This alone would have been sufficient to induce men of earnest piety to desire a change in the arrangement of public worship. But another consideration, of equal importance with any of those derived from this source, was drawn from the custom of performing the services in a language unknown to those who were asked to pray with the Church, and own the value of its ordinances. This, when combined with the numerous distressing proofs that the services of the sanctuary had degenerated into a series of the most wretched superstitions, led the Reformers of the English Church to regard

the change of the Liturgy as one of the objects which demanded their earliest attention.

The first step made towards this great and important design was the appointment of a committee by the Convocation which met in 1537. This committee was chosen for the express purpose of instituting an inquiry into the means afforded for the spiritual instruction of the people. From the character and learning of the members of the committee, there can be little doubt, that they foresaw much more was to be done than it would be right to attempt at the beginning of their labours.
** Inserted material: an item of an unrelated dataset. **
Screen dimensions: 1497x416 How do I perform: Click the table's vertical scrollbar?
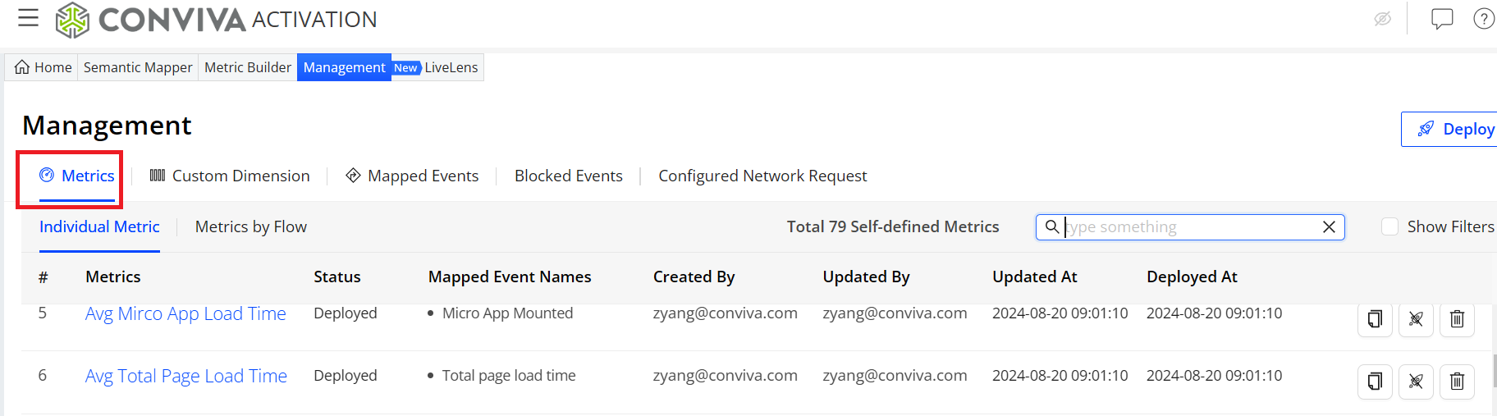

But it was the happy feature of the proceedings of the early Reformers that, zealous as they were, and abounding in knowledge, they were contented to act with the caution of men who wished rather to foster the rising spirit of intelligence than to force the population to acknowledge what it might not comprehend.

The first publication issued was entitled • The Godly and Pious Institution of a Christian Man.' This book contained the Lord's Prayer, the Ten Commandments, “with many other godly lessons, &c., according w the command and injunctions of the King's Highness, to be used through the realm.” The mixed character of this work may be understood from the heading of one of the chapters, in which it is said, “ First ye shall pray for the whole congregation, especially for the Church of England, wherein first for the King's Majesty, supreme head of the spirituality and temporality of the same Church. 2. For the Lords and Commons. 3. Ye shall pray for the souls that be departed, that they may have fruition of God's presence."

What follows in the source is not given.